### Aim of the task
Examine the records and identify each line that includes the string "Save". Copy those lines.

+---+

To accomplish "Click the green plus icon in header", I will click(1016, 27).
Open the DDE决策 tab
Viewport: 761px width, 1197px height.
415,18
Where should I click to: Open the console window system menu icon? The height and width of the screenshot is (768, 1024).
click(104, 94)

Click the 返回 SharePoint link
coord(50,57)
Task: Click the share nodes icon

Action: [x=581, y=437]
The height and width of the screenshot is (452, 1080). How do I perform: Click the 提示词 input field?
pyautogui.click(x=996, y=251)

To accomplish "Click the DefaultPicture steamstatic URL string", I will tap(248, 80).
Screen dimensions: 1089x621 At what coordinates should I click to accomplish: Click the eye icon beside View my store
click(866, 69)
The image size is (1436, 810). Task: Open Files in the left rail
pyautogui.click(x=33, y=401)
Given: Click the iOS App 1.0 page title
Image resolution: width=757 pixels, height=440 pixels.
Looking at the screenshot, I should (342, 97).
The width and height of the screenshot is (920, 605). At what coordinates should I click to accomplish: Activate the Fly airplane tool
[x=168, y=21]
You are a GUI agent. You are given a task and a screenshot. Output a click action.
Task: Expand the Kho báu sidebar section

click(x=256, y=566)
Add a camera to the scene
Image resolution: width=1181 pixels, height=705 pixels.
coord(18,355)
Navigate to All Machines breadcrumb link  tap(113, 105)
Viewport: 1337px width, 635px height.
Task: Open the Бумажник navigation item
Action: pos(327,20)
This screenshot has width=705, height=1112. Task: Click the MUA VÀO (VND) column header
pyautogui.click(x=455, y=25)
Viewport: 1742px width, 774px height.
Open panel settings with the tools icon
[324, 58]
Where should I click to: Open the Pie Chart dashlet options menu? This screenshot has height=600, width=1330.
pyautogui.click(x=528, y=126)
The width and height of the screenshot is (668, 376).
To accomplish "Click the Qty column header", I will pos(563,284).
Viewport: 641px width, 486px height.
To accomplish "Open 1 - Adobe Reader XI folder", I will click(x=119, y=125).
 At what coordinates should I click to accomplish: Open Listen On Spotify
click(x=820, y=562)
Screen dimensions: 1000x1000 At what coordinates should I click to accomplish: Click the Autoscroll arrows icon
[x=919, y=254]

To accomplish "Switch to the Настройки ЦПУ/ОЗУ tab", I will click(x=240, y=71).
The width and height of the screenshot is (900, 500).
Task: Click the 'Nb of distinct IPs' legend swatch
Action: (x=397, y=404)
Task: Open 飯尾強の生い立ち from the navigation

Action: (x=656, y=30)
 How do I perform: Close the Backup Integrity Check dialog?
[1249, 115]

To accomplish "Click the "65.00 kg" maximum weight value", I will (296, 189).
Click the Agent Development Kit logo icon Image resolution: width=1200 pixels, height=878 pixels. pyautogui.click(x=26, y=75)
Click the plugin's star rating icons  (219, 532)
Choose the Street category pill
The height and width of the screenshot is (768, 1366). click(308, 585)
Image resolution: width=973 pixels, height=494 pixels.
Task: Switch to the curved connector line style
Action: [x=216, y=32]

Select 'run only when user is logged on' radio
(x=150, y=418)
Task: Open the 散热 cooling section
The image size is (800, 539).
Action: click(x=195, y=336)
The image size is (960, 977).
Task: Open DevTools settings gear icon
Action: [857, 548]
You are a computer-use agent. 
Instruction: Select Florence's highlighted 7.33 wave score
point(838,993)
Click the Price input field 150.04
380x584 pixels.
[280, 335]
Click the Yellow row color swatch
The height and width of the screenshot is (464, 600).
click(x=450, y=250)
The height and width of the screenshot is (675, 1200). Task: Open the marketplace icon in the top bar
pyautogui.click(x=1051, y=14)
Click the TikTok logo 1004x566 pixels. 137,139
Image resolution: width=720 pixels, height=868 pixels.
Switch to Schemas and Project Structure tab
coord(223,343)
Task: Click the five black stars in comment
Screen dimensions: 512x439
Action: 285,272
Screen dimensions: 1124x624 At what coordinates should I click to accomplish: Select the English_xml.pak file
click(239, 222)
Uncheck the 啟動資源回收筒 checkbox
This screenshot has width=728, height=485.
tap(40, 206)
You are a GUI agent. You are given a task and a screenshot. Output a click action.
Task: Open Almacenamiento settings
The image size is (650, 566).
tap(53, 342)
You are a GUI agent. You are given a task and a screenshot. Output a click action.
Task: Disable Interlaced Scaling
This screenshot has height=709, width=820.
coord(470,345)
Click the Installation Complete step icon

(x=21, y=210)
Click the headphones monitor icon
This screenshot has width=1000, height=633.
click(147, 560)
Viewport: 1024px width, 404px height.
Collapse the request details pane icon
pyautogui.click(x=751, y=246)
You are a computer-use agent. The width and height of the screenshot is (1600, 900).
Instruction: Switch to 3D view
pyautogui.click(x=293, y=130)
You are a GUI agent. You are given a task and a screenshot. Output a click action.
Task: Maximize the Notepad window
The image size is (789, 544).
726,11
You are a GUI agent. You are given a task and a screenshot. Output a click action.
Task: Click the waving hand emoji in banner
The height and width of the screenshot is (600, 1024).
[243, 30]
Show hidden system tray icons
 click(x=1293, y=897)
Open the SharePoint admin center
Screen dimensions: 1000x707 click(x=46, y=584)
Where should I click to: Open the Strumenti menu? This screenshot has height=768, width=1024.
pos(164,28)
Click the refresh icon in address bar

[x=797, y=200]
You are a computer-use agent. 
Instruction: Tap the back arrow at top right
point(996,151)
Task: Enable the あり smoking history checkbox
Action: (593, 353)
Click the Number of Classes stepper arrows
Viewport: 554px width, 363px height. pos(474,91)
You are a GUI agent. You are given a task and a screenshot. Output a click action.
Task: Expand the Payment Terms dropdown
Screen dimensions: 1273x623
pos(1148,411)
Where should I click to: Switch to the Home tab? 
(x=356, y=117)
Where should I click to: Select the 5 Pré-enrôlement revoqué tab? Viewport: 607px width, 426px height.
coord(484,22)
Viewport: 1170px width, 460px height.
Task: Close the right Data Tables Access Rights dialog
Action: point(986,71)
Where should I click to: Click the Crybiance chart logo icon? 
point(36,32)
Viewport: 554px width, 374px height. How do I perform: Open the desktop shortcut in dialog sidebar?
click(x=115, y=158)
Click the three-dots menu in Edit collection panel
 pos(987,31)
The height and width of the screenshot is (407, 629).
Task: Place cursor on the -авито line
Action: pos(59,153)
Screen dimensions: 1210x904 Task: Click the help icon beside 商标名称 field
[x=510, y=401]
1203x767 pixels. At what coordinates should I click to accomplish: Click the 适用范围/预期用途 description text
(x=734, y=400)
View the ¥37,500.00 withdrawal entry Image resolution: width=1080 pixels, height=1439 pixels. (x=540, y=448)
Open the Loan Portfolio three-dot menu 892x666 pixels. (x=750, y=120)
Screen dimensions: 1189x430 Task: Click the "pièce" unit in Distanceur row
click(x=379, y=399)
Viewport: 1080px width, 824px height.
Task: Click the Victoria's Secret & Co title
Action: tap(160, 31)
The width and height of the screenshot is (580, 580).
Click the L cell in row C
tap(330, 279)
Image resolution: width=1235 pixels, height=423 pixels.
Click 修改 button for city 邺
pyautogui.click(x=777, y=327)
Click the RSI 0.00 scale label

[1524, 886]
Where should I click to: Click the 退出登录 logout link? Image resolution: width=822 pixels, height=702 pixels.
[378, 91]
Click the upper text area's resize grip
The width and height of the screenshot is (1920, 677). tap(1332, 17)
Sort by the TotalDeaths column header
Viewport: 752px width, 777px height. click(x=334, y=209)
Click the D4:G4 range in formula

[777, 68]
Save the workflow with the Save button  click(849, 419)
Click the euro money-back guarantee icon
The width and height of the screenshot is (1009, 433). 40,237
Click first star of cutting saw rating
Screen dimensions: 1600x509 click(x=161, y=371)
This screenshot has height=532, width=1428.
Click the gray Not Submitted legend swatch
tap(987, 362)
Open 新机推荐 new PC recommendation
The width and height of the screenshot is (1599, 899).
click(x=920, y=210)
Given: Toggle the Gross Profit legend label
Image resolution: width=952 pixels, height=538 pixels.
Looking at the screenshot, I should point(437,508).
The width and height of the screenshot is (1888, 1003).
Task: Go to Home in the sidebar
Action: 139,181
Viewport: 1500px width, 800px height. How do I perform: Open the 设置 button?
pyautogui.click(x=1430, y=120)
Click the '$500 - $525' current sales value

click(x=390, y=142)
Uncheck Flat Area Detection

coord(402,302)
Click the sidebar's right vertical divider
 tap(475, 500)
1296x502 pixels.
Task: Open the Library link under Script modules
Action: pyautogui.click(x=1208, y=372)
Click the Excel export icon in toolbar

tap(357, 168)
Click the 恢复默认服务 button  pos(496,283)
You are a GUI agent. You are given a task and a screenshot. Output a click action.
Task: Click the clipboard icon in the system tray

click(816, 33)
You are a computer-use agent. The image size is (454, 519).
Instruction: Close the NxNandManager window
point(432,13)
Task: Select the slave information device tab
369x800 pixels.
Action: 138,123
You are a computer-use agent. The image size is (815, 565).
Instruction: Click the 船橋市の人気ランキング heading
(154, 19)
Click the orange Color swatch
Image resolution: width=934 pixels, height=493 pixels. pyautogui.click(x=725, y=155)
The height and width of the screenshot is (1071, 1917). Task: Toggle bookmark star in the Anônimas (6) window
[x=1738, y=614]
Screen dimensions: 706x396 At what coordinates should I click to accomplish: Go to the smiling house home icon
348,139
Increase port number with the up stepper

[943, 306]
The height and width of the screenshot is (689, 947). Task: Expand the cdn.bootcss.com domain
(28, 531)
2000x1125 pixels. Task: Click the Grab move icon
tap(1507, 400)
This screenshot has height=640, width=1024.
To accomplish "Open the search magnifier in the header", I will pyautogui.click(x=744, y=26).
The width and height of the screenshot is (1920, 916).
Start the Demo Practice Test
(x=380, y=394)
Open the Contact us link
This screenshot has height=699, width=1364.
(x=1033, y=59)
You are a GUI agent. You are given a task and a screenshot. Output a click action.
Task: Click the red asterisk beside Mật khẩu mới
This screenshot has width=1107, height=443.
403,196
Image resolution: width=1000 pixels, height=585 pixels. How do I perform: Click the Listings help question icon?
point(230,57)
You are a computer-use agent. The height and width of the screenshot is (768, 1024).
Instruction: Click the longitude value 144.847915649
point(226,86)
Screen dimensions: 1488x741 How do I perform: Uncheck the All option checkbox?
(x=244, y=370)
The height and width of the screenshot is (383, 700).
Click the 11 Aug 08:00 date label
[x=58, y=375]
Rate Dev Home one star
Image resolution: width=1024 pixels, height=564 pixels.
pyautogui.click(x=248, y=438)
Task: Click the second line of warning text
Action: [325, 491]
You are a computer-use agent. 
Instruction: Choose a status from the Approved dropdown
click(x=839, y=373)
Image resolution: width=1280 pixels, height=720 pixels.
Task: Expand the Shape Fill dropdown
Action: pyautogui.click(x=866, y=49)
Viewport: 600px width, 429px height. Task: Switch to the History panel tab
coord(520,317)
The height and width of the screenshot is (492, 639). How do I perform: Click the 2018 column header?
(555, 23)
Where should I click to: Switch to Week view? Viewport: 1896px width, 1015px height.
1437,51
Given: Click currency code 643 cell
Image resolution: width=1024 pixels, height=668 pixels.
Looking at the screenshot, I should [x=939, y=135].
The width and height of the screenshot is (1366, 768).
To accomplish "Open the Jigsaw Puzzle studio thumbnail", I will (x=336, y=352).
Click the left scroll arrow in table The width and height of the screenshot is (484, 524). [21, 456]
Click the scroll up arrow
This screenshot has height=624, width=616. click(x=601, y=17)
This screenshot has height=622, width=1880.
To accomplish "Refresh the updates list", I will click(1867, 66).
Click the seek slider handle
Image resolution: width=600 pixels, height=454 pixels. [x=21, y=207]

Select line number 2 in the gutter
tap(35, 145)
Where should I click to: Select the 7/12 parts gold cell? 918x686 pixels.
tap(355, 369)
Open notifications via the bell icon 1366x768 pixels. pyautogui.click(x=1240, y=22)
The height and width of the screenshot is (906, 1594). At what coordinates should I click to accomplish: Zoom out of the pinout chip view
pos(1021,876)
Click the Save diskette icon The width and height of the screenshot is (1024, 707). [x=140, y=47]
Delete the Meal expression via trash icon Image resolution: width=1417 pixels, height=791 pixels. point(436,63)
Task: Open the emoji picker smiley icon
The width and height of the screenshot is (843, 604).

+---+

### Solution for this task
Save the workflow with the Save button  click(849, 419)
Click the Save diskette icon The width and height of the screenshot is (1024, 707). [x=140, y=47]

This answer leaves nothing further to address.